The preparation for endoscopy depends on the organ to be examined. For ERCP, clotting, antibiotics, and Vitamin K may be necessary if the patient is jaundiced. For diagnostic OGD (esophagogastroduodenoscopy), the patient should be nil by mouth for 6 hours. For flexible sigmoidoscopy, a phosphate enema should be administered 30 minutes before the procedure. For colonoscopy, U+E (urea and electrolyte) levels should be checked, and if normal, oral purgatives such as picolax may be prescribed.
What are the different routes for establishing venous access?
The different routes for establishing venous access include peripheral venous cannula, central lines, intraosseous access, tunneled lines, and peripherally inserted central cannula (PICC) lines.
What are the advantages and disadvantages of peripheral venous cannula?
Peripheral venous cannulae are easy to insert with minimal morbidity and allow for rapid fluid infusions. However, they are unsuitable for administering vasoactive drugs and irritant drugs, such as TPN, except in the very short term setting. Infections at peripheral sites can also occur.
What are the considerations for central lines?
Insertion of central lines is more difficult and often requires the use of ultrasound. Coagulopathies can lead to hemorrhage from iatrogenic arterial injury. While femoral lines are easier to insert, they are prone to high infection rates. The internal jugular route is preferred. Central lines have multiple lumens for administering multiple infusions, but the lumens are relatively narrow, limiting the rate of infusion.

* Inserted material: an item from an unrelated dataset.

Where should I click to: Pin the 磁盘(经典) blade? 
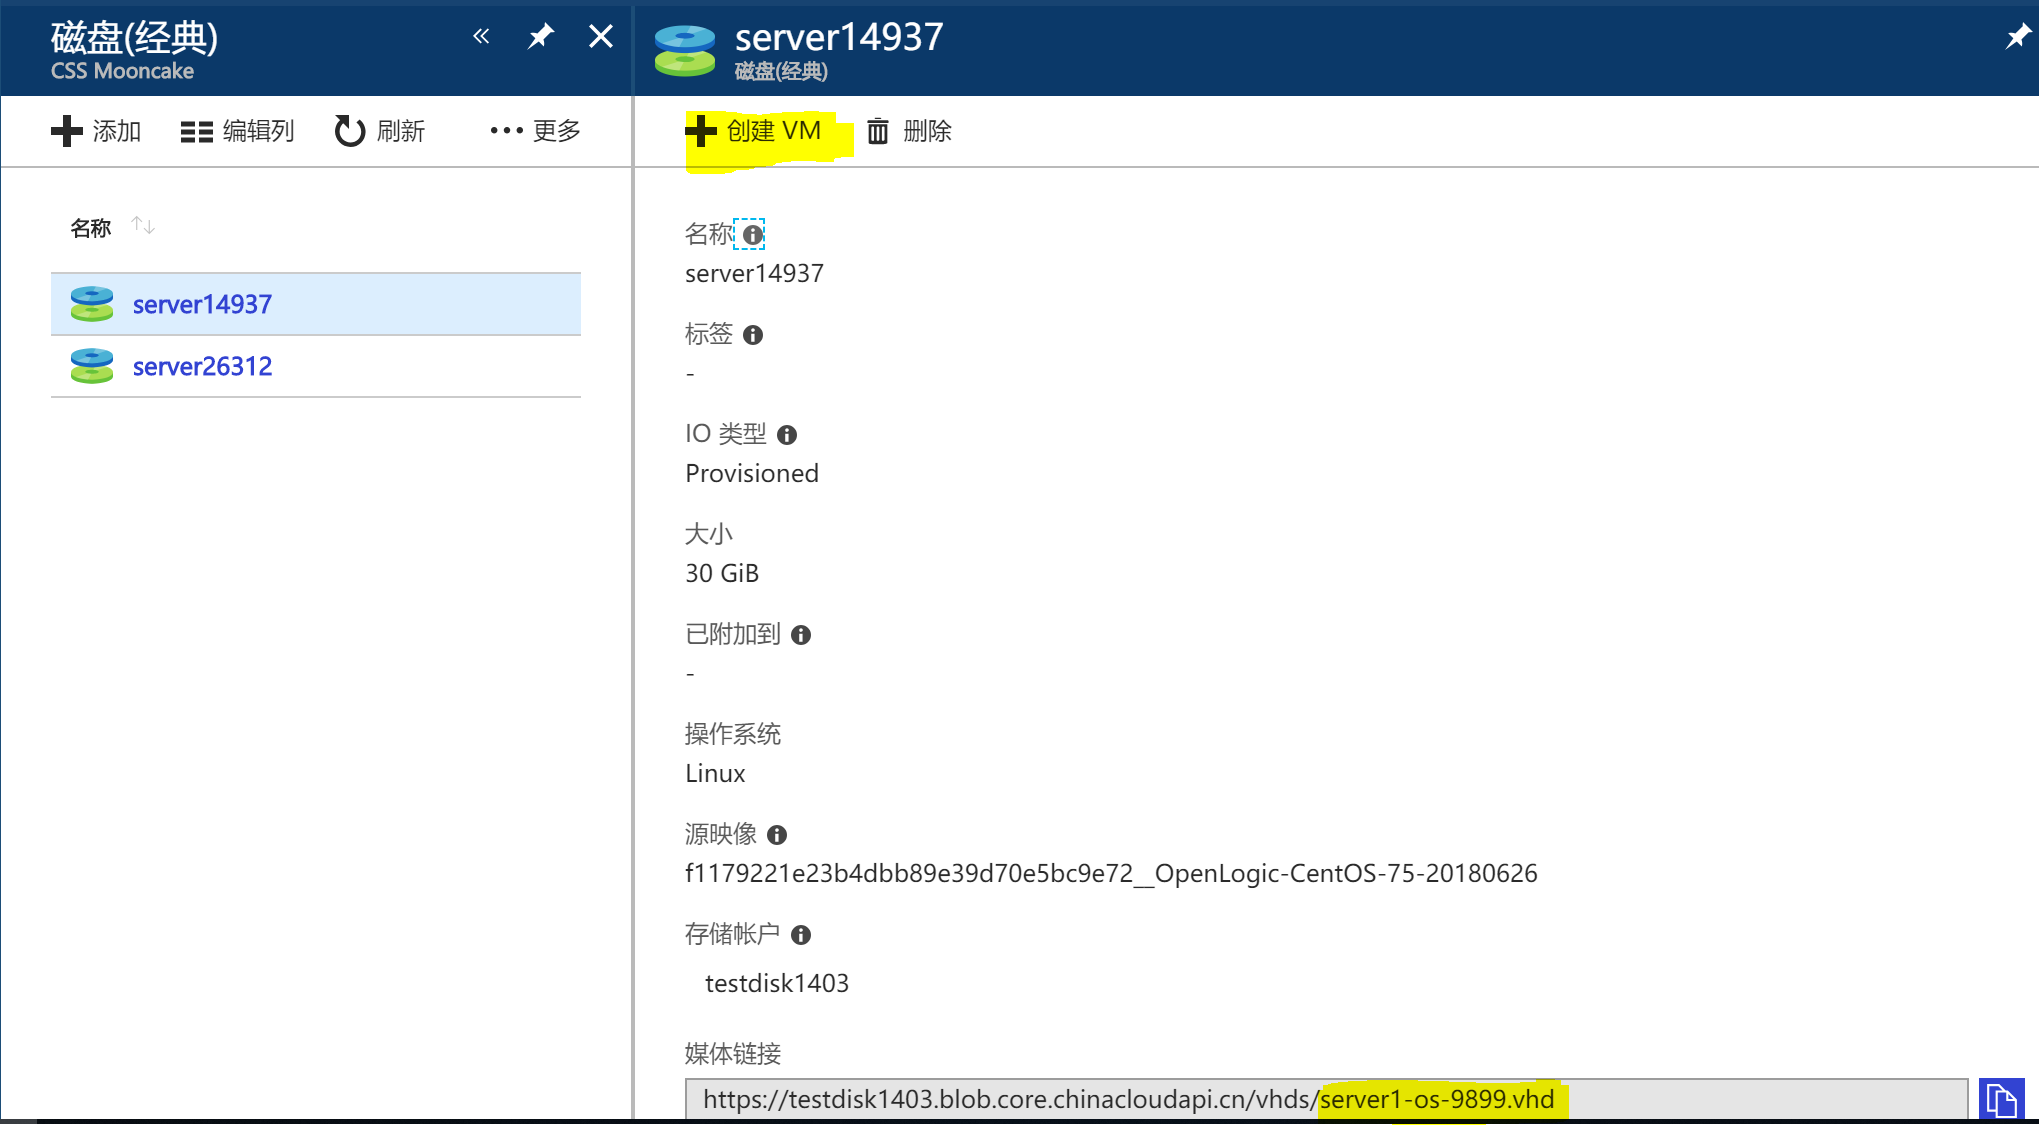[x=541, y=37]
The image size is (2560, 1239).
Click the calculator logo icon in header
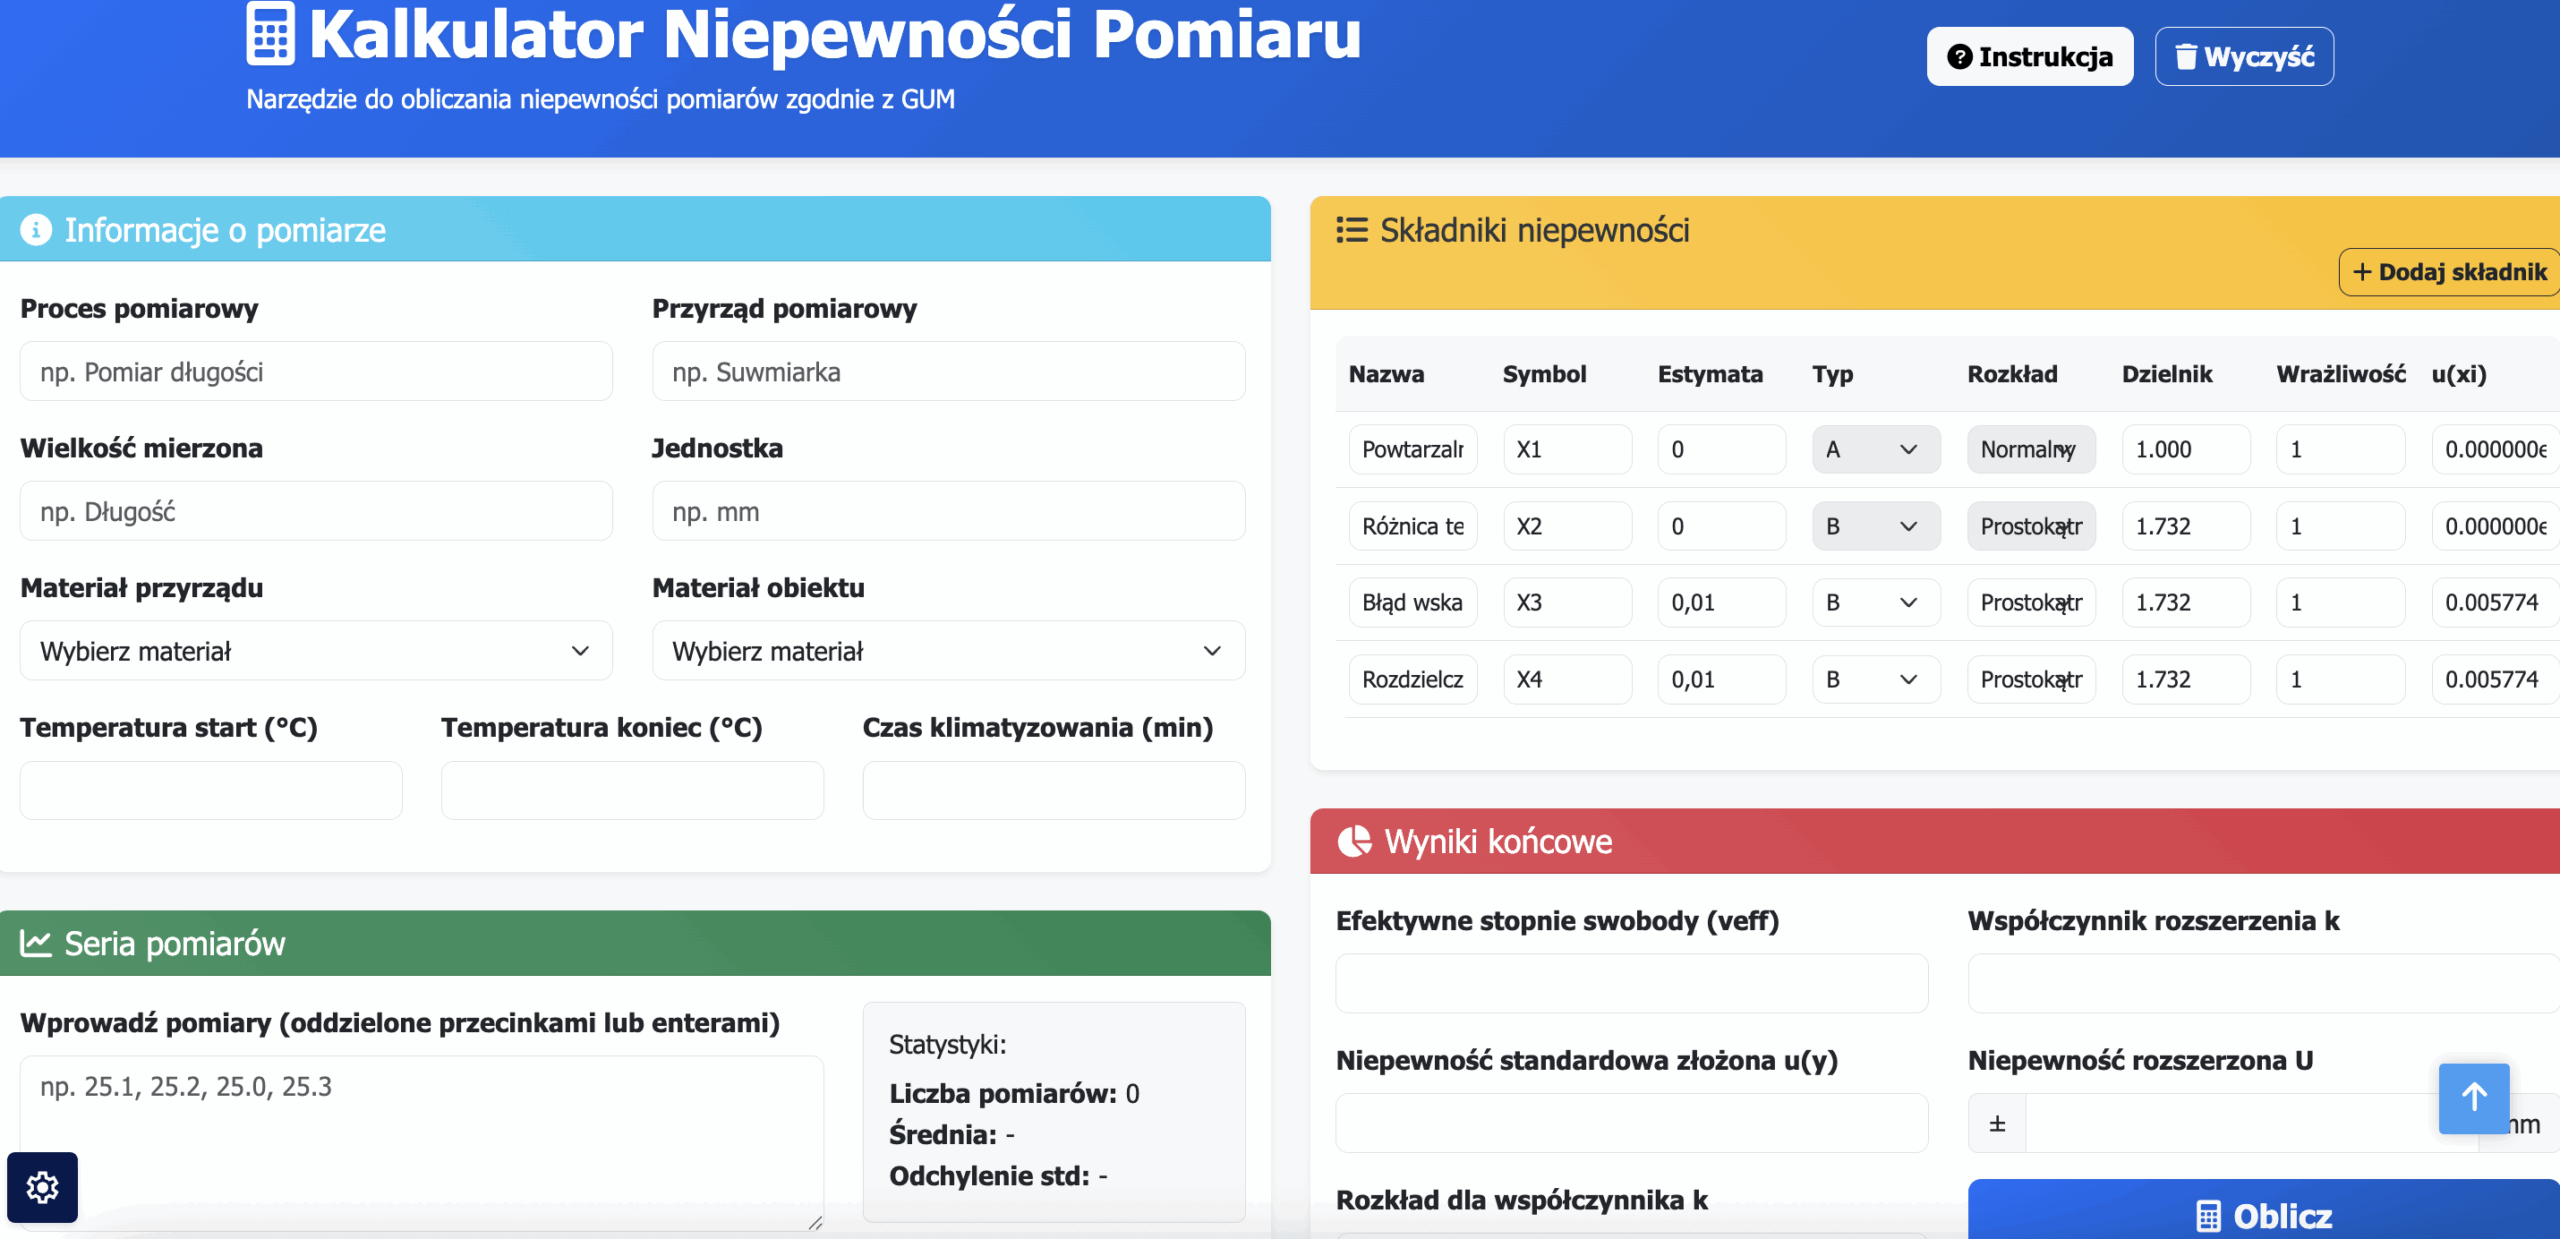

What is intraosseous access?
Intraosseous access involves accessing the marrow cavity and circulatory system through the anteromedial aspect of the proximal tibia. Although traditionally used in pediatric practice, it can also be used in adults. Intraosseous access allows for the infusion of a wide range of fluids.
What are tunneled lines?
Tunneled lines, such as Groshong and Hickman lines, are devices commonly used for patients with long-term therapeutic requirements. They are inserted into the internal jugular vein using ultrasound guidance and then tunneled under the skin. A cuff helps anchor the device into the tissues. These lines can be linked to injection ports located under the skin, which is especially popular in pediatric practice.
What are peripherally inserted central cannula (PICC) lines?
PICC lines are methods for establishing central venous access. They are inserted peripherally, making them less prone to major complications related to device insertion compared to conventional central lines.
What is the risk of untreated deep vein thrombosis in surgical patients?
Untreated deep vein thrombosis in surgical patients can progress and result in pulmonary embolism.
What are the factors that increase the risk of deep vein thrombosis in surgical patients?
The following factors increase the risk of deep vein thrombosis in surgical patients: surgery lasting more than 90 minutes (or more than 60 minutes involving the lower limbs or pelvis), acute admissions with an inflammatory process involving the abdominal cavity, expected significant reduction in mobility, age over 60 years, known malignancy, thrombophilia, previous thrombosis, BMI over 30, taking hormone replacement therapy or the contraceptive pill, varicose veins with phlebitis.
What are some mechanical thromboprophylaxis methods?
Mechanical thromboprophylaxis methods include early ambulation after surgery, compression stockings (contraindicated in peripheral arterial disease), intermittent pneumatic compression devices, and foot impulse devices.